Like Pasolini, LaCava cast mostly cultural luminaries who do not work primarily as professional actors—with the big exception of supermodel, current Vogue cover girl, and nascent movie star Kaia Gerber, playing the apostle Junia (with white Onitsuka Tiger sneakers peeking out under her robes). Additional cast members included Danish musician Elias Rønnenfelt, lead singer of Iceage, who performed an original song onstage; Tess Sahara and Jimmy Lux Fox in the lead Mary and Jesus roles (Jesus is also, in this play, a cheating boyfriend); model Arta Gee as a Dorito-eating James; and photographers Collier Schorr and Bella Newman as Thomas and Salome, dancing together.
“I did not hesitate for a second when Stephanie offered me the role of Salome, because I knew of it as Norma Desmond’s dream role and therefore mine,” says Newman. “I grew up doing theater and am so happy to be back on stage in this cast of people. A recurring note has been for us to be less loud backstage, but it’s a nearly impossible request because everyone in the cast is just so interesting and fun to talk to.”
Schorr “felt compelled to join Stephanie’s troupe” for her theater debut. “I had never done a play before and never imagined doing one,” she says. “Even though a fashion shoot feels like a performance, this felt entirely new.”
LaCava says she “likes to be behind the scenes and alone a lot, which works as a novelist.” But she says that performance has always been part of her practice, ranging from “amateurly” dancing in her youth, to readings everywhere (a recent one was held on a Mexico City rooftop “with the Metropolitan Cathedral in the background”), to a February performance “lit by bar headlights in a concrete space in Texas.” A longtime follower of Henkel and Pitagoff’s work, she knew she wanted to create something specifically for their theater, and then came Pasolini, a filmmaker who considered himself a poet first.

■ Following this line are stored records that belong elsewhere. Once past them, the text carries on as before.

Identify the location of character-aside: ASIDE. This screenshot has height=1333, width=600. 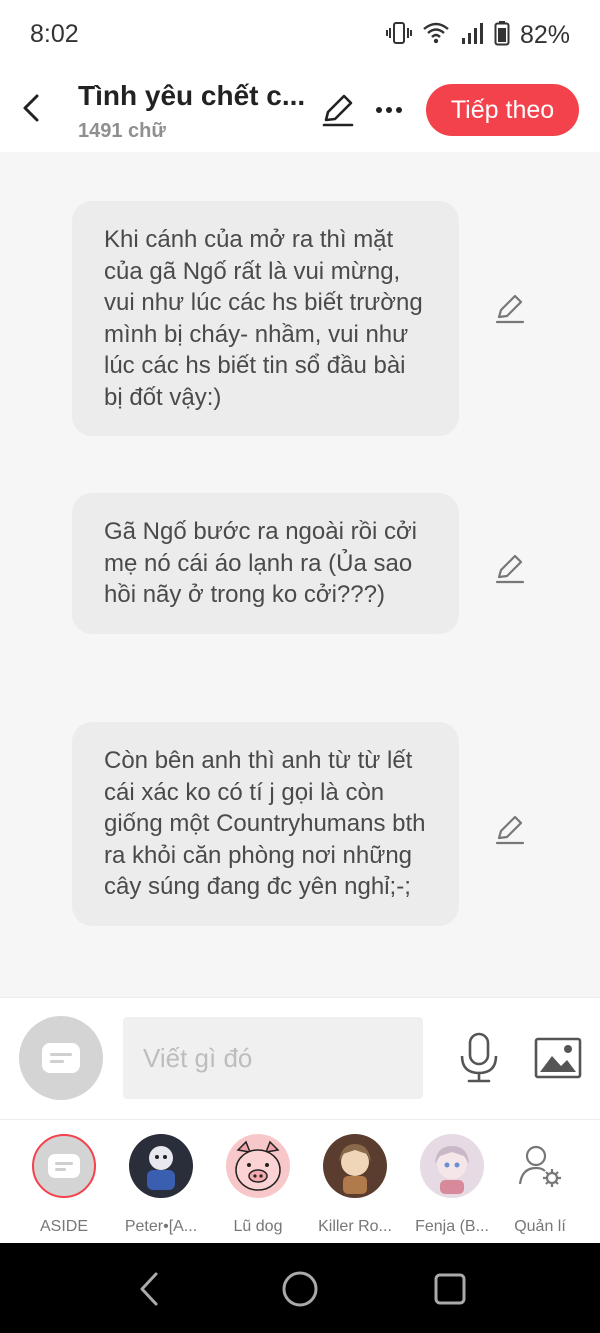
(64, 1185).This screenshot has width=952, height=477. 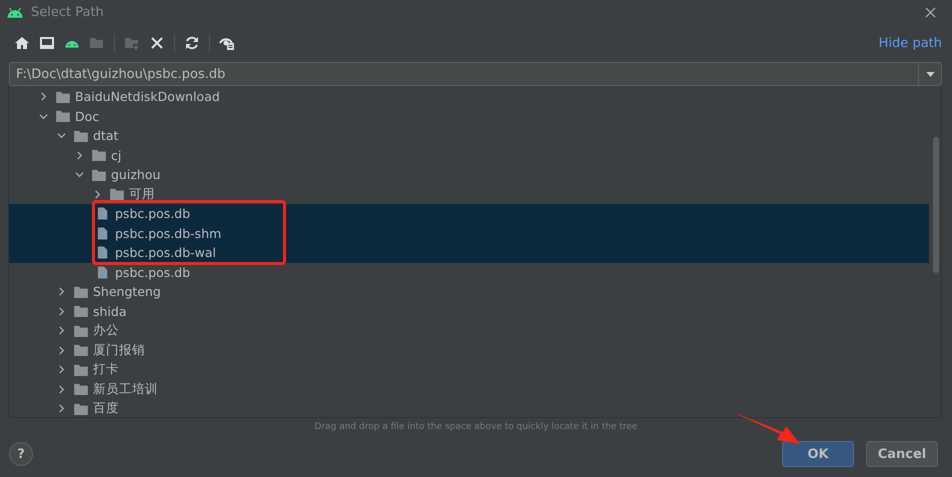 I want to click on tree-row: Doc, so click(x=469, y=116).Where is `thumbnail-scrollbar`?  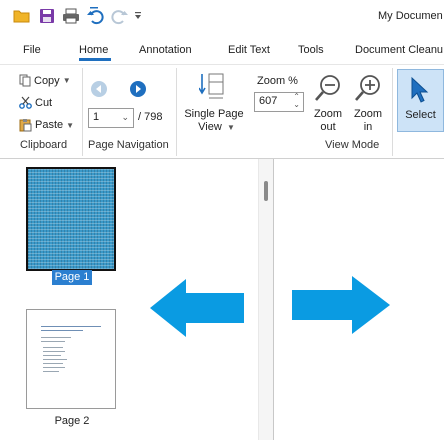
thumbnail-scrollbar is located at coordinates (266, 300).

“I’ve written some criticism that takes Pasolini’s work, including two recently translated novels by NYRB Classics, as a starting point,” she explains. “I’m very interested in his belief in both theater and poetry as forms that are full of energy and hard to pin down. That felt important to this production, which was as much about the energy of us all together leading up to and on the one performance day, as it is about creating anything long lasting or just another text.”

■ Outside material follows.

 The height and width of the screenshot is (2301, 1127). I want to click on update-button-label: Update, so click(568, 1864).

Pasolini, a gay atheist Marxist dissident, is widely credited with making the most beautiful Biblical film of all time working as, as he called it, "an unbeliever who has a nostalgia for a belief.”

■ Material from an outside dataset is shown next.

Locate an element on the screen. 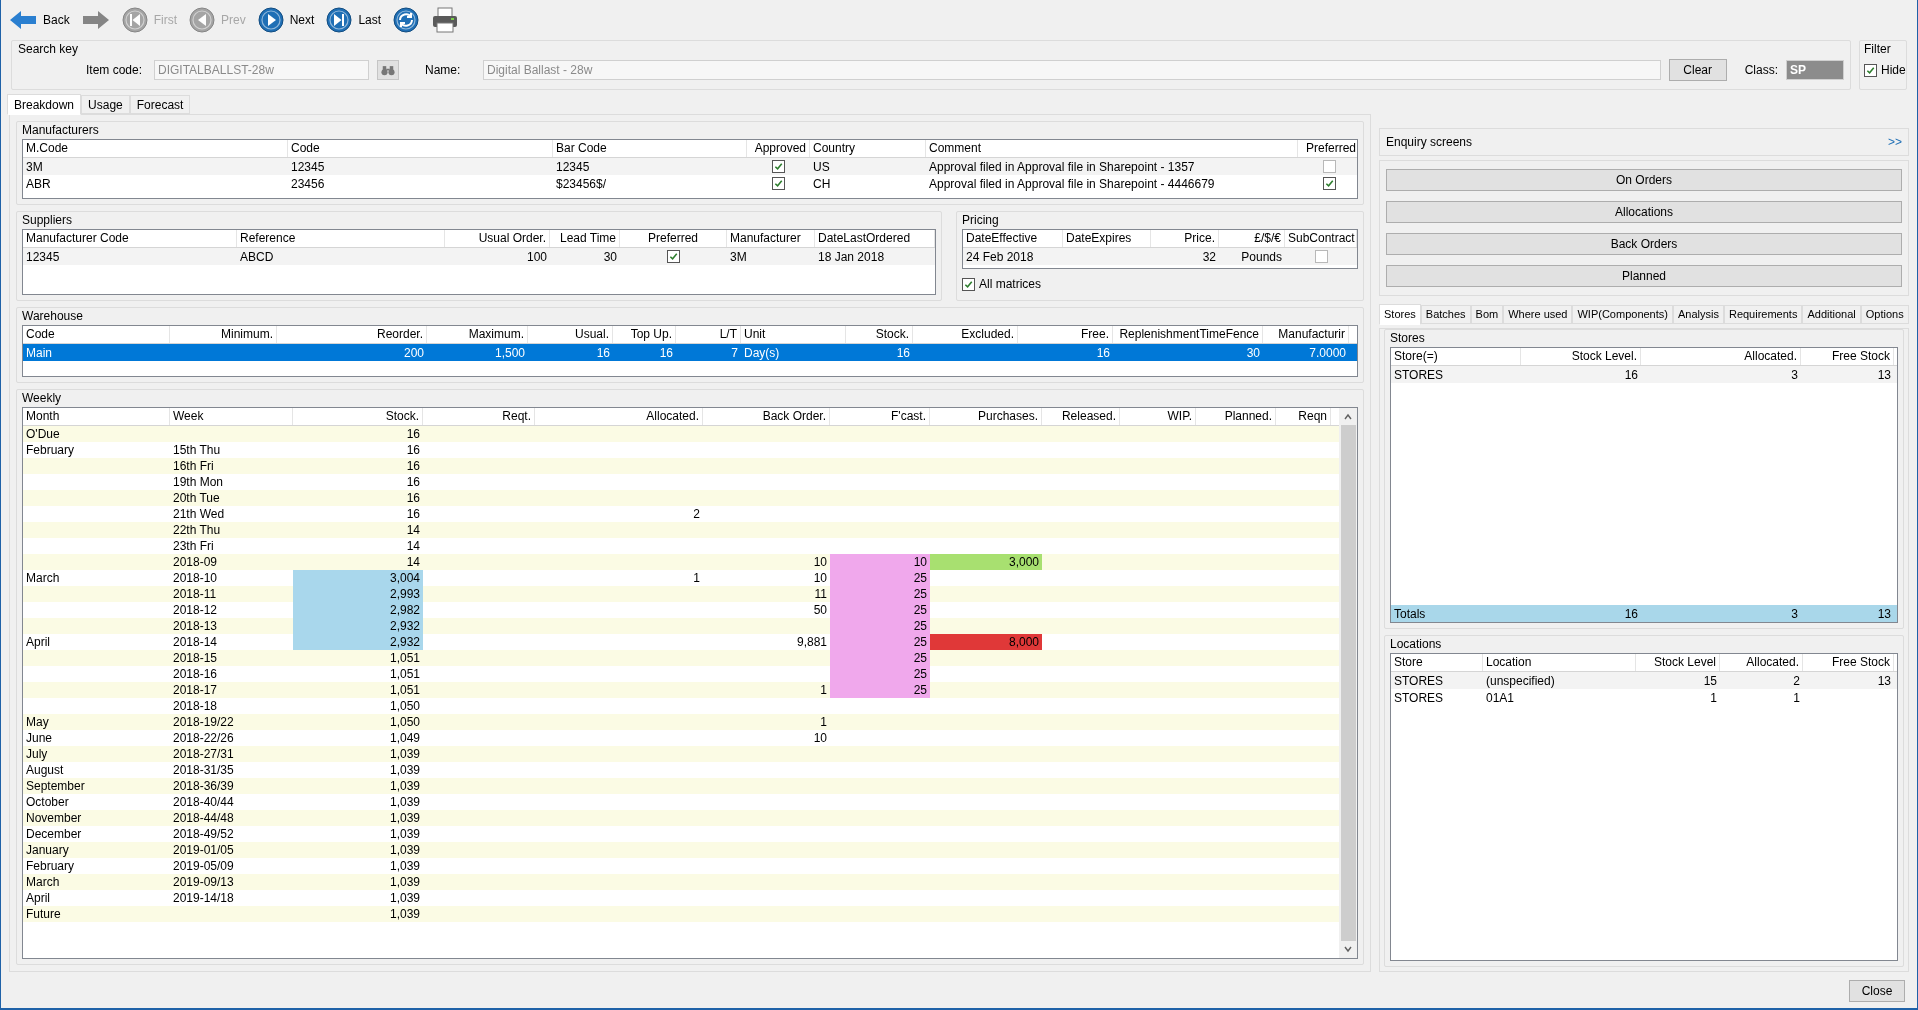 This screenshot has width=1918, height=1010. table-row: 22th Thu 14 is located at coordinates (681, 530).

“That gets to the core of why I am most drawn to Pasolini,” says LaCava. “He was, of course, many contradictory things at once, in both his personal and public life, and never denied this aspect of human behavior and beliefs. I think the concept of hierophany, or what is sacred—a discussion he has had in many interviews and throughout his work—is what interested me most. Not necessarily that which is sacred in one camp or another.”
At the New Theater Hollywood, there is a religious icon of sorts: actors can be seen going in and out of a space featuring a framed photo of Marilyn Monroe. The place is located just down the street from Hollywood Forever Cemetery, home to the final resting places of Judy Garland, Rudolph Valentino, Cecil B. DeMille, and Joey and Dee Dee Ramone. Haunted in a very positive way, indeed.